+++ Alıştırma verileri +++
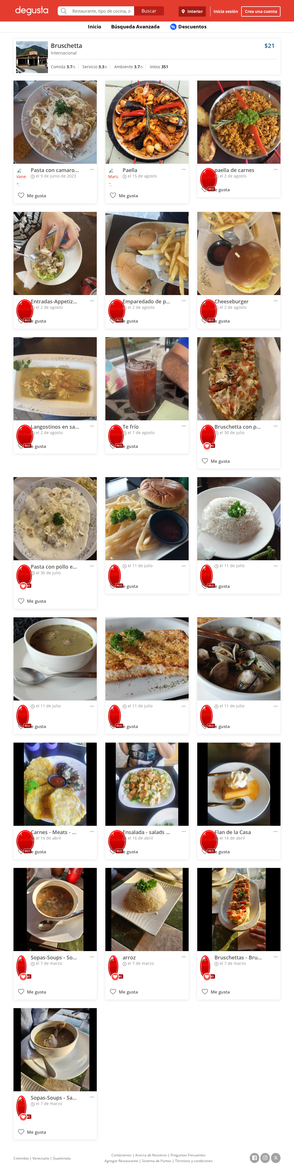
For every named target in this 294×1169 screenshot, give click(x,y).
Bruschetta (66, 46)
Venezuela (40, 1158)
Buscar (149, 11)
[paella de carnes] (239, 122)
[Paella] (147, 122)
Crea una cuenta (261, 11)
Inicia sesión (226, 11)
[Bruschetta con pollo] (239, 378)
+++
Yukarıdaki satırların tamamını birebir tekrar yazın, ancak resimleri cevaba koymayın.

**Görev sonucu:**
For every named target in this 294×1169 screenshot, give click(x,y).
Bruschetta (66, 46)
Venezuela (40, 1158)
Buscar (149, 11)
[paella de carnes] (239, 122)
[Paella] (147, 122)
Crea una cuenta (261, 11)
Inicia sesión (226, 11)
[Bruschetta con pollo] (239, 378)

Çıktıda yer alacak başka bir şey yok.